透析患者だけを特別扱いできないという行政の対応

 そこでわれわれは、苦渋の選択として、透析患者を市外に移送し他県で透析を行っていただくことを選択した。この移送に際して、透析患者の受け入れ先への依頼や移動手段、現地での宿泊施設の用意など全て、常磐病院が属するときわ会グループのメンバーが個々人の知己を頼り手探りで確保した。当初は、正攻法でいわき市や福島県に依頼し、いわき市ではもはや透析が実施できないことを訴え救済を求めた。当時、各行政機関では原発事故で非常に混乱した状況でもあり、透析患者だけ特別に救済措置を施すことはできないとの理由で対応してもらえなかった。

 ところが、透析患者は透析をしなければ死を意味するため、われわれは一刻も早い患者の移送を模索した。大学関係者や病院関係者、政治家等、様々な方々に援助を求めた。そうしたところ多くの方の支援で、東京、新潟、千葉で透析患者を受け入れていただく施設を確保できた。また千葉県亀田市では、ときわ会グループの老人福祉施設の入所者も受け入れていただいた。移送手段や宿泊所も紆余曲折はあったが、なんとか確保することができた。そうして震災発生から6日後の3月17日に総勢584名の透析患者の移送を実施することができた。

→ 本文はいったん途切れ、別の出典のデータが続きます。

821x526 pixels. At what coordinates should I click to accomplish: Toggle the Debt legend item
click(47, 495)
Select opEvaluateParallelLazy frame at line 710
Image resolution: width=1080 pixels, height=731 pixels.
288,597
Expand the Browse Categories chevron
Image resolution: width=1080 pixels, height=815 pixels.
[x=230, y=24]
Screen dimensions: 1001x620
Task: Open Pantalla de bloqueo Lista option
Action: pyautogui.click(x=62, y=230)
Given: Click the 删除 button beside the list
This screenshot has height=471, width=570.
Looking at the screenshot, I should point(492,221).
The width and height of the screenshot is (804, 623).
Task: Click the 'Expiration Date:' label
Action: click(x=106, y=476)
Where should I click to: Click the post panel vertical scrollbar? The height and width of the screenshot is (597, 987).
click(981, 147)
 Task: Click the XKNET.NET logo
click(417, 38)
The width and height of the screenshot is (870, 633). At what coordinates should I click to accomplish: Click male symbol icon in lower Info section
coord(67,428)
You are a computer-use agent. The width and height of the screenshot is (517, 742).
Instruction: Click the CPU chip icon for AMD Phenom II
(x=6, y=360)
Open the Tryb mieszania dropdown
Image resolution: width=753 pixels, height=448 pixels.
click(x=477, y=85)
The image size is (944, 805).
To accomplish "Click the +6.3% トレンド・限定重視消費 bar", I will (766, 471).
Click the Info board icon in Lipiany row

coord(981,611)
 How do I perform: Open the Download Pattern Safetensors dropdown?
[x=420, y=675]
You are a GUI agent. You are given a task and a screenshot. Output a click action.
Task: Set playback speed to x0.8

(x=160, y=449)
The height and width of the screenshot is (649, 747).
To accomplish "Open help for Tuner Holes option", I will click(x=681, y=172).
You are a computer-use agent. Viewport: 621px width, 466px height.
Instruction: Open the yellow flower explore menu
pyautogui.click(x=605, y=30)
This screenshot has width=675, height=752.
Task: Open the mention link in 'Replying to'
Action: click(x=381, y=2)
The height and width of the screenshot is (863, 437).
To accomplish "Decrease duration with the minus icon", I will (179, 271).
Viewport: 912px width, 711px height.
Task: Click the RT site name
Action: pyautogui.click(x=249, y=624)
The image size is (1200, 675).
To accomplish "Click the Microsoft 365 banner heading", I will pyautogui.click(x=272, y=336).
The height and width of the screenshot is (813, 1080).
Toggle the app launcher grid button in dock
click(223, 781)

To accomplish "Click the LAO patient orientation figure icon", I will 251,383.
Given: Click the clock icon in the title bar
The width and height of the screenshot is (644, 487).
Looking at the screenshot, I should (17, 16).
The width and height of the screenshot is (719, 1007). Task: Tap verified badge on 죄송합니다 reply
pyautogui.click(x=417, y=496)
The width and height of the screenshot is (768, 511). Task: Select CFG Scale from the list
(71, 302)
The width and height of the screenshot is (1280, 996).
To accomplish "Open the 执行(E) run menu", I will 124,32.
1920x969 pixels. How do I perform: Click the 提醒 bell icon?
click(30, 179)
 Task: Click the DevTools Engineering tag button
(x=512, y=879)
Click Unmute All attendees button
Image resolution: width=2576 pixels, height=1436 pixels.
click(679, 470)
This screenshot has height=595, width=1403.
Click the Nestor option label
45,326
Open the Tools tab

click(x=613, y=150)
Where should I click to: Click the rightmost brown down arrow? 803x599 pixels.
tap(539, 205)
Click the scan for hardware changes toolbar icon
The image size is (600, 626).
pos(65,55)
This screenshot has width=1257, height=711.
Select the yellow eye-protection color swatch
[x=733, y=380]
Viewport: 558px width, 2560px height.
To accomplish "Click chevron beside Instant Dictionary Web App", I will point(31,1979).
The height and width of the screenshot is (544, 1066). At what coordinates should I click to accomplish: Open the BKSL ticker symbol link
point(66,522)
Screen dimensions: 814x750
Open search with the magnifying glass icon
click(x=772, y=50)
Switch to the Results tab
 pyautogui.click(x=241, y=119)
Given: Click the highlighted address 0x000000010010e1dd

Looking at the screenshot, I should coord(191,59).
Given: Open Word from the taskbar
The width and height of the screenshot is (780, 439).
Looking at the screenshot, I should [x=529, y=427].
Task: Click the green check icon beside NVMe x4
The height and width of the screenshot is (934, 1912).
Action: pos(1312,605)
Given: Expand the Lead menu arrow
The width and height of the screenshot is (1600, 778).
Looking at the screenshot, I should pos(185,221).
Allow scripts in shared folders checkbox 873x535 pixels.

この移送に関する詳細はMRICで既報であり、以下の文章を参考にしていただきたい。

・Vol.109 老健疎開作戦(第4報)-被災から疎開までの経緯
・Vol.404 東日本大震災透析患者移送体験記

 われわれの透析患者移送の経験から、震災で混乱した状況下で行政は、透析患者だからといって特別扱いしていただけない可能性があることに注意が必要と思われた。透析患者が透析を行わない=生命の危機ということが一般の方が知らないのも当然で仕方がないことかもしれないが、当時こちらがそのことを丁寧に説明しても行政側がなかなかご理解いただけなかったのが残念であった。